In a 2004 article in the Annals of Internal Medicine, Dr. Steven Woolf argued that medical error is a larger issue than what he called “lapses in safety” (mistakes in the provision of care). He includes the failure to systematically provide to the entire population proven effective clinical preventive services such as immunizations, cancer screening or the detection and control of high blood pressure.

These, he argues, are sub-sets of a larger problem: “Lapses in quality” that arise from “flaws in the design and operating procedures of systems and organizations.” This would include failing to provide access to care for those who are in need or failing to provide reminders for overdue services.

As has often been noted, if my auto mechanic can remind me when my car is due for service, why can’t the health-care system remind me when I am due for routine preventive service?

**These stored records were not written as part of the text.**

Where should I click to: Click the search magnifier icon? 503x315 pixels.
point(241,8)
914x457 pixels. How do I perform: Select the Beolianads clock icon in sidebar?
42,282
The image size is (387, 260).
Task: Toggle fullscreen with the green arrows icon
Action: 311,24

Indeed, it is these system failures that present the greatest challenge. One of the most influential organizations in the field is the U.S.-based Institute for Health Improvement; its chronic-disease management system has been particularly influential here in B.C. One of its persistent themes is that “every system is perfectly designed to achieve the results it delivers.”

We have some of the tools to address these issues, including the B.C. Patient Safety and Quality Council, and the Lifetime Prevention Schedule, the first systematic approach to clinical prevention in Canada, but they need to be prioritized and their capacity increased. Because right now, we have a system that is perfectly designed to yield high levels of adverse events and lapses in quality, with significant impacts on the health of the people of B.C.

Surely this constitutes a public-health emergency.

Dr. Trevor Hancock is a professor and senior scholar at the University of Victoria’s school of public health and social policy.